Not that it matters, but http://yesterdayssalad.wordpress.com/2007/03/07/blogging-food-instead-of-eatingis-not-a-good-diet/
is the post where I throw my own two cents into the ring about good kosher pizza in NY. Alas, it doesn't exist in Chicago or Boston.

DaGirl said...

the flying pizza is an fabulous creation - especially for surprise gifts to friends in not-so-Kosher-friendly locales.

(just make sure you tell them to look for it when it arrives. I sent one to LT once and he didnt get notice from his dorm about the package for a few weeks. Let's just say if penicillin hadnt been discovered before, it certainly was when he opened the box!)

Annie said...

Jack- thanks for the info, Gridskipper lied.

Dash- What I meant to say is that not all Jews feel the need to keep kosher, not that eating vegetarian out disqualifies someone from keeping kosher, etc, etc.

KD is apparently a fabulous deal, but I don't eat red meat, nor have I ever eaten meat at the JTS cafeteria (and as a non-student who doesn't live/work in the immediate vicinity, it seems unlikely).
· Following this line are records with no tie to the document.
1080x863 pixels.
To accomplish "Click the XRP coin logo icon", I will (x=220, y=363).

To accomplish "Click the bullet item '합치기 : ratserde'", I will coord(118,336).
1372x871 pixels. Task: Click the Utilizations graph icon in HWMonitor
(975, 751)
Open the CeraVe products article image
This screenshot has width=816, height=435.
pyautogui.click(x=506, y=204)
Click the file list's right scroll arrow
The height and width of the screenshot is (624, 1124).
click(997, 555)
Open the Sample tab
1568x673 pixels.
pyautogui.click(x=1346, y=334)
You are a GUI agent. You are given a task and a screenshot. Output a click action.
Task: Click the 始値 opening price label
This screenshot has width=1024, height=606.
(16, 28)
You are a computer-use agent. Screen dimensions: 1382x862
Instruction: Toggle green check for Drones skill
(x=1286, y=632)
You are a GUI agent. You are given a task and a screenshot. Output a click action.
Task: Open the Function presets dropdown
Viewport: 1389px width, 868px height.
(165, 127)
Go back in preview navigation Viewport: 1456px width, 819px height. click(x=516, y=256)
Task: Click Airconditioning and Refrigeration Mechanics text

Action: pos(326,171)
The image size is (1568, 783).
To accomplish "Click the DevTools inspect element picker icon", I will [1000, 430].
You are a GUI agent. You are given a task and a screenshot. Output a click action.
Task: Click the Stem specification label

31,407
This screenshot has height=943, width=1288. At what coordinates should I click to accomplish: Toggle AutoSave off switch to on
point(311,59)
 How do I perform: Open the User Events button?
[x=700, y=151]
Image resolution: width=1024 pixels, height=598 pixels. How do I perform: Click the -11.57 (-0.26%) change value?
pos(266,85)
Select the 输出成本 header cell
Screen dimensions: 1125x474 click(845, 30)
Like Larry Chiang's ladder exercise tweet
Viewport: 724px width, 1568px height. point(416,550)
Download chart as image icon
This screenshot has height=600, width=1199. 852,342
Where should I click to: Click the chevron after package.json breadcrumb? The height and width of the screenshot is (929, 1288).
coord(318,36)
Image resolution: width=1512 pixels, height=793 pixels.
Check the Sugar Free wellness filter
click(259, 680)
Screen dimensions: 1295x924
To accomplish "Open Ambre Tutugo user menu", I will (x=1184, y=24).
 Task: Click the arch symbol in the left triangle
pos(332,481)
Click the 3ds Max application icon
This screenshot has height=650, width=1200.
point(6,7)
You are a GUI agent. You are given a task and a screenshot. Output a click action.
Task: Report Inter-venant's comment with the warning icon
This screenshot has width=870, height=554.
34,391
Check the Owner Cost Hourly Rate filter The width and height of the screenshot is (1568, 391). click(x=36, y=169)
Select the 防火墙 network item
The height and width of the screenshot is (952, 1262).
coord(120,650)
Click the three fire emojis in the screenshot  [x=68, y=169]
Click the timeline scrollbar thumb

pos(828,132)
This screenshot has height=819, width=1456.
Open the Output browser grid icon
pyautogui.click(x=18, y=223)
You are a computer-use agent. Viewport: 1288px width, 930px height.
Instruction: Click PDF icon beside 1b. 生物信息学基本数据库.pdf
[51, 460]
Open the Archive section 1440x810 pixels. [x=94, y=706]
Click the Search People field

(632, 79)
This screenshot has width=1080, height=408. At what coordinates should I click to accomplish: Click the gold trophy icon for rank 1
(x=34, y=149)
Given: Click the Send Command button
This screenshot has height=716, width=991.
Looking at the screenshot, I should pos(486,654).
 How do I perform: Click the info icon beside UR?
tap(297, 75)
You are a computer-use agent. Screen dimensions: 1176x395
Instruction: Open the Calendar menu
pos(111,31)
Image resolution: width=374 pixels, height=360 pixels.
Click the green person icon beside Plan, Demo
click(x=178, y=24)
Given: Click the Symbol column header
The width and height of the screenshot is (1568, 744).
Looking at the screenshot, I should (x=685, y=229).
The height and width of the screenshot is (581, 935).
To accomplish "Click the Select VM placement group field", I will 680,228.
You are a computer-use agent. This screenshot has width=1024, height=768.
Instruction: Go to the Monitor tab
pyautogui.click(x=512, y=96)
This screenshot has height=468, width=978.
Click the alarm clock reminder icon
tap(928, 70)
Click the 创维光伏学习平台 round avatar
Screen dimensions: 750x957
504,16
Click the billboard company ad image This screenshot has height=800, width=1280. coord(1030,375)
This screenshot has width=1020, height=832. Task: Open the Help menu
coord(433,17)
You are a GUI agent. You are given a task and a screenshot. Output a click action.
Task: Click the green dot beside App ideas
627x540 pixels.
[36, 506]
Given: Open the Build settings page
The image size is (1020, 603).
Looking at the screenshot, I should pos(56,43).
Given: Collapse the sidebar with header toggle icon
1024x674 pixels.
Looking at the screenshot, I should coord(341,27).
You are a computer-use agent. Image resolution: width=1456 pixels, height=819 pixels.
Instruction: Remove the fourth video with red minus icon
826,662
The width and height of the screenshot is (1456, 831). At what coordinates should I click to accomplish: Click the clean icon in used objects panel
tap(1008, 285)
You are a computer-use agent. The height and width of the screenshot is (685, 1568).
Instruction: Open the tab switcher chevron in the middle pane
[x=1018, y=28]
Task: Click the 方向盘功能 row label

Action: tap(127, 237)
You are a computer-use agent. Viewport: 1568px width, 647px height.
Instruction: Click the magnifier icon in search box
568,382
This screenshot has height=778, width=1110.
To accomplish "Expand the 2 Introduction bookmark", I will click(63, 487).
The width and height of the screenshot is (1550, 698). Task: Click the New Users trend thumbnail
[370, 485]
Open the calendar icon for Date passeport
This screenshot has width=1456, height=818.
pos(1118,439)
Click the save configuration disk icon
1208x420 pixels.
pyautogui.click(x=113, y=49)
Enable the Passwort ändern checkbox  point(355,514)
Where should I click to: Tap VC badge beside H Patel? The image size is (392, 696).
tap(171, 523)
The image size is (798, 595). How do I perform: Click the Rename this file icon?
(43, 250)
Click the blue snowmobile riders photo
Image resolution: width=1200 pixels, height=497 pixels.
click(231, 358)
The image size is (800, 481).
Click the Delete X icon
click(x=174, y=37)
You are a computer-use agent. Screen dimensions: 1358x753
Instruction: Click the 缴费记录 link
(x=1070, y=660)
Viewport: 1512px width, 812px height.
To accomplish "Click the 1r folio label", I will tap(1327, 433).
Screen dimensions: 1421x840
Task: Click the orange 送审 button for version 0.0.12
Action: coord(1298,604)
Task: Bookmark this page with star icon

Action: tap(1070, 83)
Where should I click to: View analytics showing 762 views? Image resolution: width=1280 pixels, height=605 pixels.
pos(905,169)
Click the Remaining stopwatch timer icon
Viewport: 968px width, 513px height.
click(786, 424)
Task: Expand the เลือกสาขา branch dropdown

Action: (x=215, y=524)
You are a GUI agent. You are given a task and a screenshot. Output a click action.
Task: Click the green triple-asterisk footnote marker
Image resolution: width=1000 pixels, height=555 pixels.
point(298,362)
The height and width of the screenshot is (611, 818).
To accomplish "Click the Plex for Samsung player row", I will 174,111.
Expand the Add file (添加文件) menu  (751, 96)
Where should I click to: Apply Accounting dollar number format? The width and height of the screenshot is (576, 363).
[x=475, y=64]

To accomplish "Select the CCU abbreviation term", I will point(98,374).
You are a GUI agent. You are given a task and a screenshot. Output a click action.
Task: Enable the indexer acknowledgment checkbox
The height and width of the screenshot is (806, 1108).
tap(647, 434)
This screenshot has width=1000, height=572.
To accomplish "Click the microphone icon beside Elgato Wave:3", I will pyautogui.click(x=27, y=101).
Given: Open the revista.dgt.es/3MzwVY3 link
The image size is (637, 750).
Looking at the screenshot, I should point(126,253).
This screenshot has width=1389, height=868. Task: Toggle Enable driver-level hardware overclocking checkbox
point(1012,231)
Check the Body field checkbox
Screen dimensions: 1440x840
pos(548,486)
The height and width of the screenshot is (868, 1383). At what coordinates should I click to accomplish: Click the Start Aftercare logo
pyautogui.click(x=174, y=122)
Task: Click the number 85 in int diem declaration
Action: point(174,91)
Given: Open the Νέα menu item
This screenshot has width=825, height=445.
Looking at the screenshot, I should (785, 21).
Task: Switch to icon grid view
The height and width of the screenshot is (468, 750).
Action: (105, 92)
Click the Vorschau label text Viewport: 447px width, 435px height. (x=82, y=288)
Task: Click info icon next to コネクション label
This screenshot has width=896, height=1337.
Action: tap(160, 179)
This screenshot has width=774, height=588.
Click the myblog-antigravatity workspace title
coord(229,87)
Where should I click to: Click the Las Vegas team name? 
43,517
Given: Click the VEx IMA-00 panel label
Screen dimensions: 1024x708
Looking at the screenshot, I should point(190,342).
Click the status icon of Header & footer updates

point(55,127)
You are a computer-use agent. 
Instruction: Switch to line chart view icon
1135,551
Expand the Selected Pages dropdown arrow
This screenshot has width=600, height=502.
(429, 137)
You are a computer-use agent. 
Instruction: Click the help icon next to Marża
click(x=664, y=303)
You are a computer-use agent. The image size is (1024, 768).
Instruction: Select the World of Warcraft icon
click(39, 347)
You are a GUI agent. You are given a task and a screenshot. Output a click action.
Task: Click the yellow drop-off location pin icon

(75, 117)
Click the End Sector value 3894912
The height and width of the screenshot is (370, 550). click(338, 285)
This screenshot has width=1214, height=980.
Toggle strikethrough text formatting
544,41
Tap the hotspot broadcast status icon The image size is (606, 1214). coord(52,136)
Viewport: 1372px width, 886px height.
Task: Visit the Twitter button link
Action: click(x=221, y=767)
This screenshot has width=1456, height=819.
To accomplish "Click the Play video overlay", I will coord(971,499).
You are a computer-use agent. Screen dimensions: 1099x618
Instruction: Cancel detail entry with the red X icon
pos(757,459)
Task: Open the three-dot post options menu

As for kosher pizza in NY, I agree that Viva is king, especially now that Roma has closed/moved (not that I ever ate there anyway), and pizza cave is about what you'd expect from something called pizza cave.

DaGirl- sounds like something that a friend will be recieving for a birthday in the future. But having it sit around is probably not positive. Someone was telling me about a fabulous ice cream place (maybe in Chicago) that will send ice cream packed with dry ice. Similar idea, but less prone to gross spoiling.

Tamar said...

The kosher pizza in CHicago is horrendous. I mean, if anything was ever a shanda, Tel Aviv Pizza... I can't even talk about it. Blech.

In Nashville, believe it or not, we have a kosher vegetarian restaurant that's fantastic as long as you're okay with skipping meat. They do a kind of weird pizza foccacia, but they're more in their element with tofu and seitan centered dishes.

Sarah said...

Hmm....word on the street has it that the hashgacha by Viva isn't so good...

Malicious gossip.

Good point on what makes things kosher--I've seen a ton of kosher cookbooks recently that are not about traditional Jewish foods, nor how to make decidedly unkosher foods (like beef stroganoff) kosher...most of the books's kashrus seems to come from the instructions in front on how to kasher meat and what constitutes kosher cheese...and, oh yeah, the orthokitsch covers.

orieyenta said...

I keep "strictly" kosher. Harley does not. This means that Harley is more popular than I am...

That must be why no one likes to eat out with us!

We have yummy kosher pizza available in Miami...trouble is, it's all the way across town. But since it's yummy, it's worth the almost hour drive.

Alan aka Avrum ben Avrum said...

Dear Ann,

I come by your blog on a daily basis and see that you have posted about kosher food, a favorite topic of mine!

May I direct a comment to Tamara?

Tamara, I do not disagree about Tel Aviv!

May I suggest Da'Nali's in Skokie?!

I am,

Very Sincerely Yours,

Alan D. Busch

Annie said...

Tamar- who knew, kosh food in Nashville?

Sarah- it actually isn't malicious gossip, viva, open on shabbat, has a sketchy heksher. I know this because a friend of mine tried to do 'due diligence' and contact the certifying rabbi to get some information, and the calls were never returned. That seems to be the definition of sketchy to me.

Orieyenta- it is hard to get my friends to eat out with me, so I often find myself stuck with salad. As long as you are willing to consider that a viable alternative, kashrut shouldn't negatively impact your social life too much.

Alan- thanks for stopping by. Freely accessible kosher food was one of my motivating factors for moving to NYC. Coming from a small, somewhat isolated town, the options are mind-boggling.

Mac said...

In cities with smaller Jewish populations, kosher dining is often limited to just a single establishment. Some cities do not have any kosher dine-in facilities, but the small communities have other arrangements for Jewish residents to obtain ready-made kosher meals and other types of food that may be hard to obtain kosher otherwise.